The National Health Insurance Administration (NHIA) is considering how to adjust the National Health Insurance (NHI) supplementary premium rate to address the increasing NHI global budget, NHIA Director-General Shih Chung-liang (石崇良) said yesterday.
As the NHI system has been running for nearly 30 years, it is facing multiple challenges, including a rapidly aging society, a rise in the number of people with chronic illnesses, a shrinking working population due to a low birthrate and uneven distribution of medical resources, Shih said at a forum organized by the Taipei Doctors’ Union in Taipei.
He was invited to the forum to speak about the state of the NHI system and potential reforms.
Photo: Chiu Chih-jou, Taipei Times
While the NHI global budget for next year has not been decided, a high estimate is that it would increase by about NT$53.1 billion (US$1.65 billion), or 6.06 percent, from this year, he said.
With additional government funding of about NT$1.11 billion, a special fund of NT$5 billion for new cancer drugs and NT$2 billion for medicines for rare diseases, the growth rate would be about 8.13 percent, the highest on record, he said.
However, the NHI premium rate has only been increased twice in nearly three decades — from 4.25 percent to 4.55 percent and to 5.17 percent, he said, adding that it is unbelievable that the system has lasted until now.
Its financial structure should be adjusted to meet the expanding NHI global budget, he said.

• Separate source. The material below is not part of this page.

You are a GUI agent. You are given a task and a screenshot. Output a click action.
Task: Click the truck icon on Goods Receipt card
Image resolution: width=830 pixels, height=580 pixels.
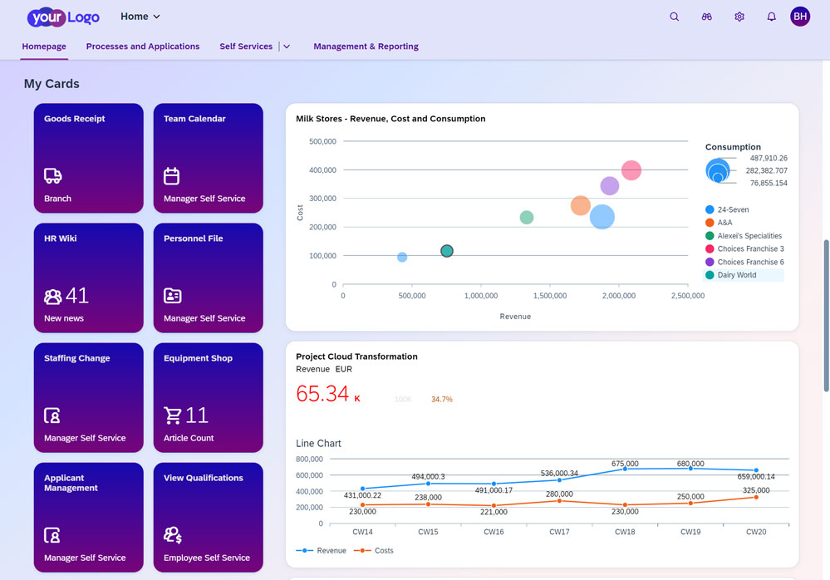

Seventy-five percent of the NHI budget comes from general premium payments by insured people, mostly salaried workers, about 9 percent is from supplementary premiums, and the rest is from the government and special funds, he said.
The supplementary premium is imposed on employers and insured people who earn more than NT$20,000 per year from six non-salary sources: stock dividends, interest, second jobs, rent, professional practices and bonuses in excess of four times their monthly salary, he said.
The agency is considering decoupling the general premium and the supplementary premium rates, and possibly even separating the six non-salary sources, setting independent rates for each of them, as well as adding new non-salary sources for collecting the supplementary premium, he said.
The growth of family income does not necessarily coincide with the nation’s overall economic growth, so considering generational equity, the agency does not want to put too much burden on salaried workers by raising the general premium rate too fast, Shih said.
The NHI had a surplus for the past two years, but that was not due to the general premium — which was 5.17 percent — but rather from supplementary premiums collected from stock dividends, he added.
The government should share more of the burden by expanding the NHI budget sources, such as no longer limiting it to tobacco health and welfare surcharges, and the annual government budget, he said.
It could collect a percentage of other taxes, Shih said.
However, the ideas need to be discussed further and laws would have to be amended, he added.